Welcome to the blog and website of the author James Kidac.

Welcome to the blog and website of the author James Kidac.
In Between, now available in leading ebooks stores and Amazon paperback.

Saturday, August 27, 2016

If it was the last thing you do

You could feel your chest tighten as the day drew towards the close. You felt like you should have done more than you have but the body you are in was spent beyond belief. Having taken a look at the time, it was already past midnight. Maybe it is then thoughts otherwise lost in the noise surge in your mind, as you ventured into the what ifs and such questions. Could the person do more without feeling the struggle? Was it that much to ask for to be a bit more accomplished? To feel it, to step in the shoes of those in the colours of the world, grasping their microphones as they sang about their hopes and dreams. Certainly it felt surreal, like a mirage. A normal person would surely want to climb down from that frenzied state, just sit there and take it all in. He would have told himself, you know what, you might not have succeeded today, but it doesn't matter. It is not up to you to choose what works. You do your best and the rest will take care of itself.

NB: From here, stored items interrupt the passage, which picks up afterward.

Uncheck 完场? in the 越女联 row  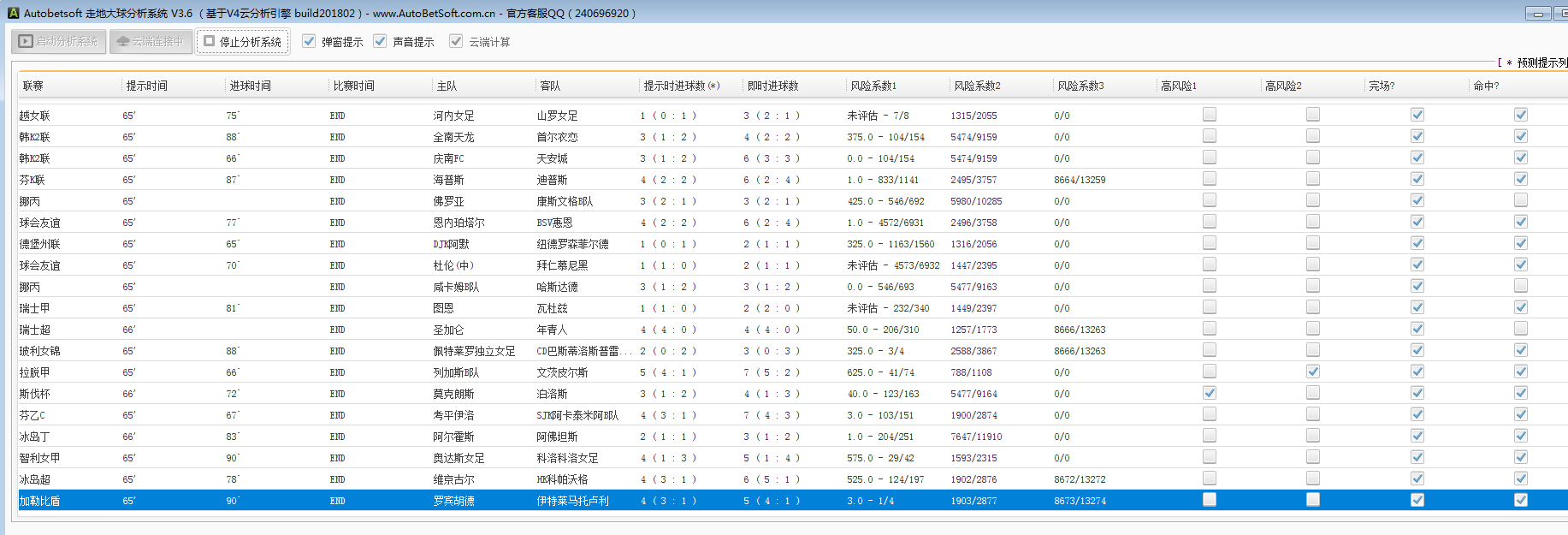[x=1417, y=115]
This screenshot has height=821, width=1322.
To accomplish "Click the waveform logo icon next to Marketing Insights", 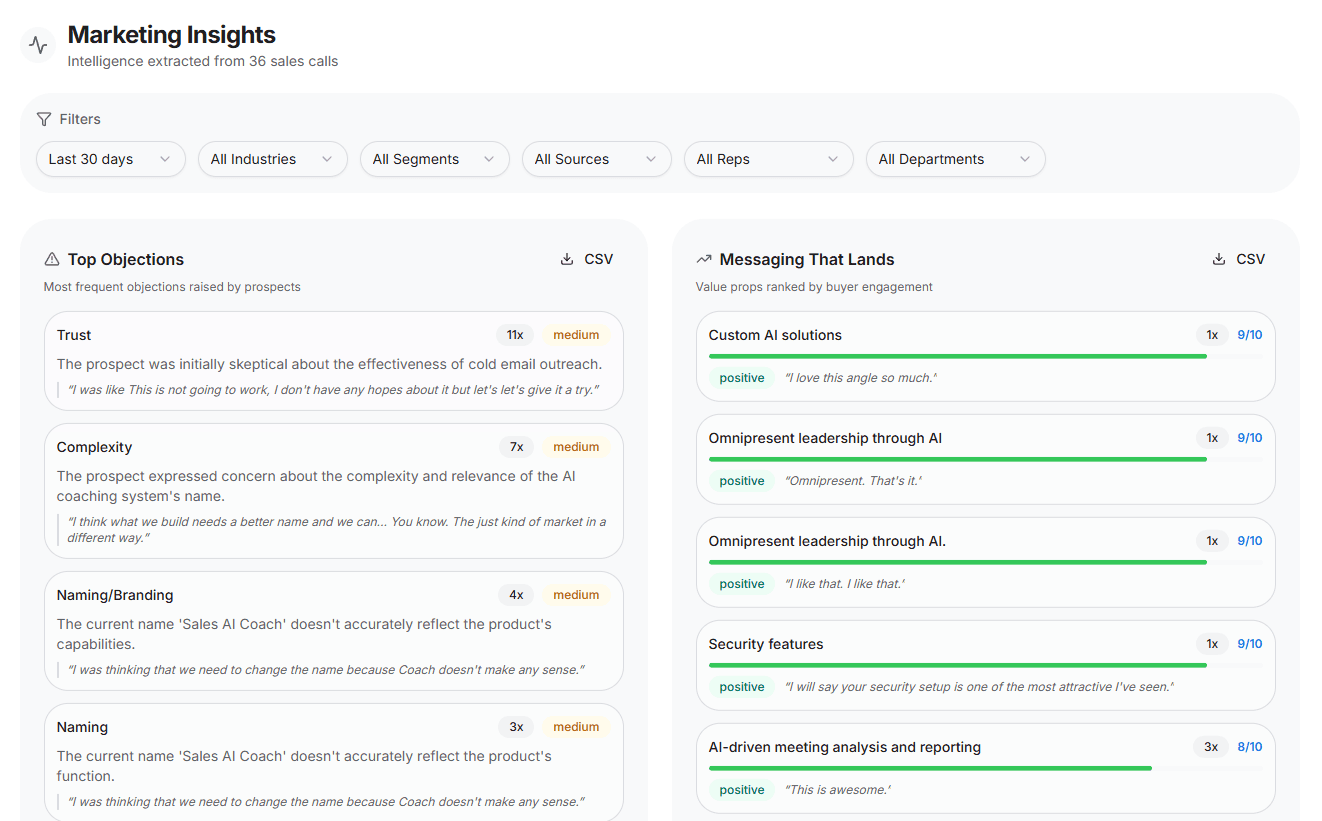I will pyautogui.click(x=38, y=44).
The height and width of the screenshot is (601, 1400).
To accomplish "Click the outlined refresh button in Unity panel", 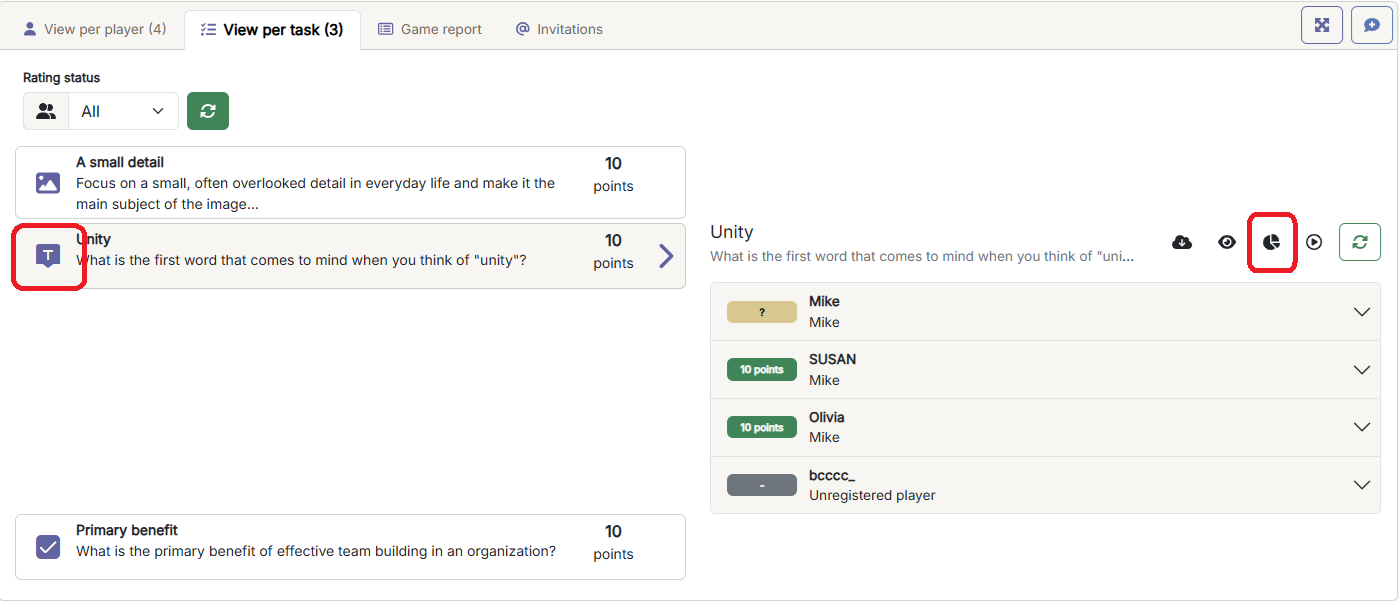I will click(x=1360, y=242).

The truth was that we love the struggle, to be always chasing and feeling less than worthy about our pursuits. The doors we have to choose, they press on as time passes, and time waits for no one. Choose now, if you must. Choose now, and forever hold your peace.

Tuesday, August 16, 2016

Reading the Riot's Act

I have heard the voices, of peers and higher-ups, in the glitz of their achievements, that I, a mere mortal, was not enough to push past the norms of the wizardry. Those words were like a dog being put to heel, a cat being brushed in a tub or a parrot being caged in a box. You would have thought that they would use better words and kinder minds, that they would scale the giddying heights of compassion and understanding but it just came off as a condescending jibe for a person having a dream.

At that date, I finally understood why there are fewer angels and wizards in our world, far fewer than days of the past. Having had a flame extinguished, an idea neutered at the birth, many people now live in the bubble for them. They have no thoughts and no dreams, never said a thing that they meant, just so they can survive in a harsh world. I know that to be true, and I want otherwise. There is no glory in that grey life, nor is there any comfort because they know, the players of the game, they know that they can fuck with you any time. You are powerless to their triumph.

It was best to go to the library deep in the bowels of the marketplace to understand for once and for all what it meant to be a human, and what do colours even represent? The old library was stacked with worldly knowledge, unworldly knowledge and all kinds of noises and deceit and purity in the forms. The book I took up read well into the notions we speak of. These aren't novel things, generations have fought blood and tears over such notions. Things aren't watered down in their records, and we were supposed to uphold such sacred jewels. I find such binds to be really descriptive and lack any critical thought, but then quickly I sifted through more books and journals. One of it read that the problem with grey is that it really scalps away the thinking of the masses, and eventually leads to tyranny because of a privileged elite. The problems of grey do not create immediate things but rather destroys generations to come as people take things as they are and not what they can be. When a ship sinks, they accept it and embrace it rather than take up the rafts and jostle the tides.

Those run-on-thoughts carried my heart to endear worlds of snow, and isolation, because at least in a world as such, you are who you are, without being fed into the frenzy they want you to do, boxes they want you to be in, people you are supposed to be. Those are horrible agendas, and yet in all that, our world shone. The colours we have outside those grey folks. Yes, there are worlds with a better future. Yes...

Consumed by such thoughts and dreams, I was shaken by Becky, who was also there and she found me dwelling into things we ought not to. She pitied me for being a fool, a wizard, because it was so much easier to be grey. I could tell, and it was not natural for me to be a wizard, as contrast to the nature of her to be an angel. Things just happen, and I was chosen, for better or worse, and that is life. We just are. Enough of that. I think it is better we continue later with this entry, for she is taking me to dinner. And that means much more than the colours of the world.